Task item —
Output all of the entries beneath, exactly as written.

[Data extracted from a collection]
━━━━
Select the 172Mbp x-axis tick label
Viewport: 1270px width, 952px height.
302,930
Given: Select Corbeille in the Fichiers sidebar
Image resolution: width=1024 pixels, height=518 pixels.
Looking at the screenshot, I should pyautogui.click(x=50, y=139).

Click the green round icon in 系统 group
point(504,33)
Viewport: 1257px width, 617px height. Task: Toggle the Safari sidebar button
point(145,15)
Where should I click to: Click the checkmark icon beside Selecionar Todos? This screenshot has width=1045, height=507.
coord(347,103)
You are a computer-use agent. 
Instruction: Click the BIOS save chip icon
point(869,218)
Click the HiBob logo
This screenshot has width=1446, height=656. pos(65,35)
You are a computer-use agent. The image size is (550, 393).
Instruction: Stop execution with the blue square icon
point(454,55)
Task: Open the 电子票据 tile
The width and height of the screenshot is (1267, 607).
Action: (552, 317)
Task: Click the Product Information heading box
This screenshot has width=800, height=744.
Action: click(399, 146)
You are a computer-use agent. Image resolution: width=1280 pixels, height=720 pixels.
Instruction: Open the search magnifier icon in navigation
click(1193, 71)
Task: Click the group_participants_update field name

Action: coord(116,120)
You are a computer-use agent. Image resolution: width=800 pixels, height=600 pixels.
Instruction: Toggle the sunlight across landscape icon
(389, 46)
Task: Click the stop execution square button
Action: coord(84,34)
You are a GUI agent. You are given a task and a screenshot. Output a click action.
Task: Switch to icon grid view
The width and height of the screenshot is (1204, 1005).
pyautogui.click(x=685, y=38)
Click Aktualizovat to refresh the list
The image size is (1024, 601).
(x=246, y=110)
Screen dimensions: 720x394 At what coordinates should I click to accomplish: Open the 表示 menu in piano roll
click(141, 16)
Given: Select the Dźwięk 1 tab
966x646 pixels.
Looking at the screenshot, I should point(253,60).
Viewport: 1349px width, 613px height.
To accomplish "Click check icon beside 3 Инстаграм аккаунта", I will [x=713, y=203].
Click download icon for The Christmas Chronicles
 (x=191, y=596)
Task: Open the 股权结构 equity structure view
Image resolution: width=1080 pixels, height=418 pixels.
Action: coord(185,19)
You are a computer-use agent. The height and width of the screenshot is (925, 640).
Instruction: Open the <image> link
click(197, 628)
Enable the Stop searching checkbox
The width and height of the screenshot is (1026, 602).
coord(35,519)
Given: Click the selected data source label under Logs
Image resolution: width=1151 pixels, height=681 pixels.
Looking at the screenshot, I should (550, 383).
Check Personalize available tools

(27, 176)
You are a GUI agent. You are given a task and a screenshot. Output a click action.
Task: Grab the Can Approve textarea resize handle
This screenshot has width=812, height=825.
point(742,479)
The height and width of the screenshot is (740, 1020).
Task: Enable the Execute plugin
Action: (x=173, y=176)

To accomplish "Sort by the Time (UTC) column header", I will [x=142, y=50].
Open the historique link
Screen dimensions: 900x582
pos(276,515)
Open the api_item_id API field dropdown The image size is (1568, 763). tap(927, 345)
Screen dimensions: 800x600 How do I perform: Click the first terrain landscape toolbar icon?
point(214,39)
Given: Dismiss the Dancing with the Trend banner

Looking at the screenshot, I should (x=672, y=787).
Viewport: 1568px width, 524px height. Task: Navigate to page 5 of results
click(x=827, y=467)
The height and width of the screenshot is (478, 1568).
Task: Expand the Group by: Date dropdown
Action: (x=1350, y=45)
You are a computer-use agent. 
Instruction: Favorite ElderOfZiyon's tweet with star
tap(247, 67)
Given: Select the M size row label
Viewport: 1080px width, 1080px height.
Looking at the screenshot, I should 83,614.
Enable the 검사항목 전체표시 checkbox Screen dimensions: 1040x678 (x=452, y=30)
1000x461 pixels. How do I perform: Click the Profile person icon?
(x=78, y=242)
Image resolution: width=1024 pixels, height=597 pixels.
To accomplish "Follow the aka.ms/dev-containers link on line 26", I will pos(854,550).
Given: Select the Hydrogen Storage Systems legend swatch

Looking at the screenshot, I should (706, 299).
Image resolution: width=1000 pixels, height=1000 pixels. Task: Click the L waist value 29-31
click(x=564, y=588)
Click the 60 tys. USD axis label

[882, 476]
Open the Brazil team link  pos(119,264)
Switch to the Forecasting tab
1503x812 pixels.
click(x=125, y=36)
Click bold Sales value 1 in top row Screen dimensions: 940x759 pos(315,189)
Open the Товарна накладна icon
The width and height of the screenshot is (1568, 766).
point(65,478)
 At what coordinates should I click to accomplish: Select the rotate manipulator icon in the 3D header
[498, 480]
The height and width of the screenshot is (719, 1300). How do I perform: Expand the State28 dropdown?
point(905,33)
━━━━
Written solution —
Select the 172Mbp x-axis tick label
Viewport: 1270px width, 952px height.
302,930
Given: Select Corbeille in the Fichiers sidebar
Image resolution: width=1024 pixels, height=518 pixels.
Looking at the screenshot, I should pyautogui.click(x=50, y=139).

Click the green round icon in 系统 group
point(504,33)
Viewport: 1257px width, 617px height. Task: Toggle the Safari sidebar button
point(145,15)
Where should I click to: Click the checkmark icon beside Selecionar Todos? This screenshot has width=1045, height=507.
coord(347,103)
You are a computer-use agent. 
Instruction: Click the BIOS save chip icon
point(869,218)
Click the HiBob logo
This screenshot has width=1446, height=656. pos(65,35)
You are a computer-use agent. The image size is (550, 393).
Instruction: Stop execution with the blue square icon
point(454,55)
Task: Open the 电子票据 tile
The width and height of the screenshot is (1267, 607).
Action: (552, 317)
Task: Click the Product Information heading box
This screenshot has width=800, height=744.
Action: click(399, 146)
You are a computer-use agent. Image resolution: width=1280 pixels, height=720 pixels.
Instruction: Open the search magnifier icon in navigation
click(1193, 71)
Task: Click the group_participants_update field name

Action: coord(116,120)
You are a computer-use agent. Image resolution: width=800 pixels, height=600 pixels.
Instruction: Toggle the sunlight across landscape icon
(389, 46)
Task: Click the stop execution square button
Action: coord(84,34)
You are a GUI agent. You are given a task and a screenshot. Output a click action.
Task: Switch to icon grid view
The width and height of the screenshot is (1204, 1005).
pyautogui.click(x=685, y=38)
Click Aktualizovat to refresh the list
The image size is (1024, 601).
(x=246, y=110)
Screen dimensions: 720x394 At what coordinates should I click to accomplish: Open the 表示 menu in piano roll
click(141, 16)
Given: Select the Dźwięk 1 tab
966x646 pixels.
Looking at the screenshot, I should point(253,60).
Viewport: 1349px width, 613px height.
To accomplish "Click check icon beside 3 Инстаграм аккаунта", I will [x=713, y=203].
Click download icon for The Christmas Chronicles
 (x=191, y=596)
Task: Open the 股权结构 equity structure view
Image resolution: width=1080 pixels, height=418 pixels.
Action: coord(185,19)
You are a computer-use agent. The height and width of the screenshot is (925, 640).
Instruction: Open the <image> link
click(197, 628)
Enable the Stop searching checkbox
The width and height of the screenshot is (1026, 602).
coord(35,519)
Given: Click the selected data source label under Logs
Image resolution: width=1151 pixels, height=681 pixels.
Looking at the screenshot, I should (550, 383).
Check Personalize available tools

(27, 176)
You are a GUI agent. You are given a task and a screenshot. Output a click action.
Task: Grab the Can Approve textarea resize handle
This screenshot has width=812, height=825.
point(742,479)
The height and width of the screenshot is (740, 1020).
Task: Enable the Execute plugin
Action: (x=173, y=176)

To accomplish "Sort by the Time (UTC) column header", I will [x=142, y=50].
Open the historique link
Screen dimensions: 900x582
pos(276,515)
Open the api_item_id API field dropdown The image size is (1568, 763). tap(927, 345)
Screen dimensions: 800x600 How do I perform: Click the first terrain landscape toolbar icon?
point(214,39)
Given: Dismiss the Dancing with the Trend banner

Looking at the screenshot, I should (x=672, y=787).
Viewport: 1568px width, 524px height. Task: Navigate to page 5 of results
click(x=827, y=467)
The height and width of the screenshot is (478, 1568).
Task: Expand the Group by: Date dropdown
Action: (x=1350, y=45)
You are a computer-use agent. 
Instruction: Favorite ElderOfZiyon's tweet with star
tap(247, 67)
Given: Select the M size row label
Viewport: 1080px width, 1080px height.
Looking at the screenshot, I should 83,614.
Enable the 검사항목 전체표시 checkbox Screen dimensions: 1040x678 (x=452, y=30)
1000x461 pixels. How do I perform: Click the Profile person icon?
(x=78, y=242)
Image resolution: width=1024 pixels, height=597 pixels.
To accomplish "Follow the aka.ms/dev-containers link on line 26", I will pos(854,550).
Given: Select the Hydrogen Storage Systems legend swatch

Looking at the screenshot, I should (706, 299).
Image resolution: width=1000 pixels, height=1000 pixels. Task: Click the L waist value 29-31
click(x=564, y=588)
Click the 60 tys. USD axis label

[882, 476]
Open the Brazil team link  pos(119,264)
Switch to the Forecasting tab
1503x812 pixels.
click(x=125, y=36)
Click bold Sales value 1 in top row Screen dimensions: 940x759 pos(315,189)
Open the Товарна накладна icon
The width and height of the screenshot is (1568, 766).
point(65,478)
 At what coordinates should I click to accomplish: Select the rotate manipulator icon in the 3D header
[498, 480]
The height and width of the screenshot is (719, 1300). How do I perform: Expand the State28 dropdown?
point(905,33)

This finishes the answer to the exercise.